Les agents travaillaient de chez eux, mais sans règles claires, sans gouvernance numérique. On multipliait les canaux, les outils, les fichiers, les irritants.

On m’a confié une mission : cadrer le futur portail Intranet, et poser les bases d’un environnement numérique structurant, transversal, cohérent.

Mais surtout : utile.

🧭 Étape 1 : écouter les irritants, pas les fantasmes de fonctionnalités

Mon premier réflexe n’a pas été de sortir un benchmark. J’ai commencé par descendre dans les services.

👉 J’ai organisé 5 ateliers terrain avec les 15 directions métiers de la mairie, du service scolaire à l’urbanisme, en passant par la police municipale et les RH.

Pas de formulaire type. Juste une question : “Qu’est-ce qui vous agace au quotidien ?”

Et là, le barrage a cédé.

“On ne peut pas accéder aux fichiers depuis l’extérieur.”
“On a plusieurs Teams pour le même sujet, personne ne sait lequel utiliser.”
“Impossible de savoir si un collègue est en congé.”
“Les procédures sont sur papier, donc on fait des scans qu’on range on ne sait où.”
“Réserver une salle, c’est un parcours du combattant Excel.”

Ce n’était pas des détails. C’était leur quotidien.

🔍 Lire entre les lignes : ce qu’ils n’expriment pas, mais qui bloque tout

Ce projet m’a vite fait comprendre une chose : les vrais besoins ne sont pas toujours exprimés. Ils sont parfois latents, enfouis, empêchés par l’habitude ou la résignation.

Ce que j’ai entendu, ce n’était pas seulement un besoin d’outil. C’était une demande d’accompagnement.

Un accompagnement pour structurer l’arborescence du portail,
pour éviter de sur-outiller,
pour migrer sans perdre 15 ans d’usages,
pour comprendre ce qu’on change et pourquoi.

Et surtout, un besoin d’être guidés, étape par étape.

Ce que les agents attendaient, ce n’était pas une plateforme. C’était qu’on leur tende la main dans la transformation.

🧱 Étape 2 : co-construire, structurer, et faire valider… ensemble

J’ai posé un cadre méthodologique clair, rigoureux, participatif. On a co-construit une vision partagée de l’intranet idéal.
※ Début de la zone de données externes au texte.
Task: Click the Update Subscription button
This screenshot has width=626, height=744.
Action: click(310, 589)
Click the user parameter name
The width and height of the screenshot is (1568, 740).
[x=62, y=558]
Puis j’ai formalisé les besoins dans une macro-expression fonctionnelle, assez précise pour engager, mais assez souple pour rester ouverte aux solutions.

Pas de specs figées.
Pas de tunnel opaque.
Une feuille de route co-validée, service par service, pôle par pôle.

J’ai aussi animé des sessions d’arbitrage, parce qu’un besoin = une priorité. Et dans une mairie, arbitrer, c’est politique. Il fallait donc du fond, du consensus, et de la clarté.

🏗️ Le résultat : une architecture à 3 niveaux

Nous avons défini une architecture triptyque :

  1. Une façade commune : infos institutionnelles, actu interne, organigramme, annuaire, planning partagé.
  2. Une façade personnelle : suivi des congés, accès aux ressources RH, tâches à venir.
  3. Une façade publique : prise de RDV, services à la population, portail famille.

Un espace clair, vivant, fluide. Qui parle autant aux agents qu’aux élus. Et surtout : qui fait du lien. Parce qu’un intranet, bien fait, réunit plus qu’il n’affiche.

💡 Ce que j’en retiens

On peut déployer SharePoint en une semaine. Mais concevoir un intranet utile, ça demande autre chose :

✔️ De l’écoute sincère.
✔️ De l’analyse fine.
✔️ De la co-construction.
✔️ Et un vrai accompagnement du changement.

Et surtout, il faut accepter que les besoins métiers n’entrent pas dans des gabarits. Il faut aller les chercher. Les comprendre. Et les traduire.

Ce projet m’a appris qu’un bon consultant ne vend pas une solution. Il éclaire un chemin, et il marche avec ceux qui le prennent.